JANCO MARCEL (1895-1984)
Le village israélien d'Ein-Hod, sur le mont Carmel, à quelques kilomètres au sud d'Haïfa, était une ruine en 1953, quand Marcel Janco, venu de Roumanie à Tel-Aviv dès 1942, décida d'y fonder un village d'artistes. La beauté de ce lieu solaire, qui fait face à la Méditerranée, ses antiques racines grecques et romaines, le style arabe de ses petites maisons cubiques et sa population cosmopolite ont donné à Janco la possibilité de réaliser un rêve très ancien, celui d'un art dégagé du commerce, pensé et créé en communauté, avec la modestie des bons ouvriers et l'ouverture sur le monde d'une culture à vocation universelle. Cette entreprise a été un succès. Ein-Hod a fêté sa réussite par des nuits mémorables, dont a témoigné Georges Boudaille (« Janco, maire de Ein-Hod », in Les Lettres françaises, nov. 1963).
Janco dadaïste
Marcel Janco, né à Bucarest en 1895, avait été, dès 1910, lié aux jeunes poètes des revues Symbolul et Chemarea, fondées par Ion Vinéa (1895-1964) : ces publications représentaient l'avant-garde artistique de l'époque. Quand il commence, en 1915, ses études d'architecture à l'École polytechnique de Zurich, il a la chance de rencontrer quelques-uns des pionniers de l'art contemporain, notamment Hans Arp et Tristan Tzara. Il les retrouve fréquemment dans un petit café-concert, baptisé « Cabaret Voltaire », en compagnie de Hugo Ball, Emmy Hennings, Richard Hülsenbeck, Sophie Täuber et quelques autres. Outre ses propres créations, on y expose aussi des œuvres de Arp, Viking Eggeling, Otto Van Rees, Pablo Picasso, Arthur Segall, Wassily Kandinsky, Enrico Marinetti, Filippo Tommaso Prampolini et Filippo de Pisis.
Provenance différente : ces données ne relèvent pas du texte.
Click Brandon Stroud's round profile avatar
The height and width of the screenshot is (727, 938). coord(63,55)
Janco est aussi, jusqu'en 1921, le décorateur des spectacles qui s'y jouent. Avec Sophie Täuber, il créé notamment des masques inspirés des arts africains et océaniens qui servent aux performances (Portrait de Tzara, 1919). Tout ce groupe fort agité prend le nom de Dadalors d'une séance au café Odéon, l'après-midi du 6 février 1916.
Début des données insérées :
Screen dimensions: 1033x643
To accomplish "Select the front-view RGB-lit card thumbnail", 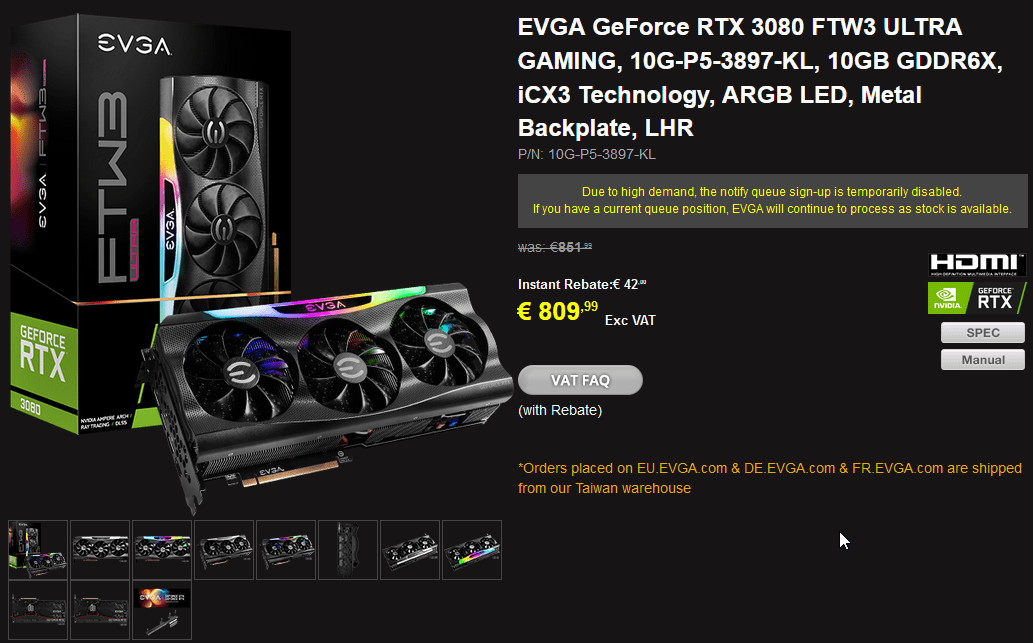I will 162,550.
Zurich était alors une de ces villes neutres où se retrouvent marginaux, déserteurs, artistes de tous bords et de tous pays. On y mène la contestation verbale des sentimentalités nationalistes et des barbaries de la guerre. Ce dégoût va même jusqu'à « cracher sur l'humanité », selon le mot de Tzara, dans la Préface de La Première Aventure céleste de M. Antipyrine, illustrée de bois colorés par Janco (1916). Cette plaquette lance la fameuse collection Dada, dont un recueil de dix gravures sur bois de Janco sera préfacé par Tzara. La galerie Dada est fondée. Janco, avec Arp, est au premier rang des artistes du mouvement : ils font alors des tableaux-objets, des découpages de papier ou de tissu, et leur style tend à une sorte de purisme. On sait quel sera l'avenir de Hans Arp. Janco, plus proche de la leçon cubiste, réalise alors ses premiers reliefs de plâtre peint, comme Blanc sur blanc (1917) et Architecture (1918) et Soleil, jardin clair (1918).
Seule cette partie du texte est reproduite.